This is a page that curates AI-related papers published worldwide. All content here is summarized using Google Gemini and operated on a non-profit basis. Copyright for each paper belongs to the authors and their institutions; please make sure to credit the source when sharing.
This paper aims to improve the complex reasoning capabilities of large-scale language models (LLMs), particularly their ability to solve mathematical problems. To understand the information propagation mechanism of the Transformer model, we designed a multi-stage inference task and compared and analyzed direct answers and Chain-of-Thought (CoT) inference. We propose a "buffer mechanism" concept, which allows the model to store various pieces of information in separate buffers and selectively extract them as needed. To enhance this, we propose a random matrix-based algorithm with only 132 learnable parameters.

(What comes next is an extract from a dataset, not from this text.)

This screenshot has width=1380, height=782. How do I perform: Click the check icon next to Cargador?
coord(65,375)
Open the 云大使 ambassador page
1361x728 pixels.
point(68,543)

The proposed algorithm demonstrates improved performance on seven multi-stage inference datasets, including PrOntoQA, LogicAsker, and LogicInference. This study provides new insights into the internal workings of LLMs.
Takeaways, Limitations
•
Takeaways:
◦
LLM provides a new understanding of the mechanisms of information storage and utilization in the reasoning process.
◦
We demonstrate that the proposed random matrix-based algorithm can effectively improve the inference ability of LLM with fewer parameters.
◦
The generality of the algorithm was confirmed by improving performance on various multi-stage inference datasets.
◦
It presents new directions for improving the design and learning strategies of LLM.
•
Limitations:
◦
The effectiveness of the proposed algorithm may be limited to certain types of multi-stage inference problems.
◦
Further analysis of the specific operating principles of the buffer mechanism is required.
◦
Performance evaluation for more complex and diverse inference tasks is needed.
◦
Further research is needed on the scalability of the algorithm and its applicability to other model architectures.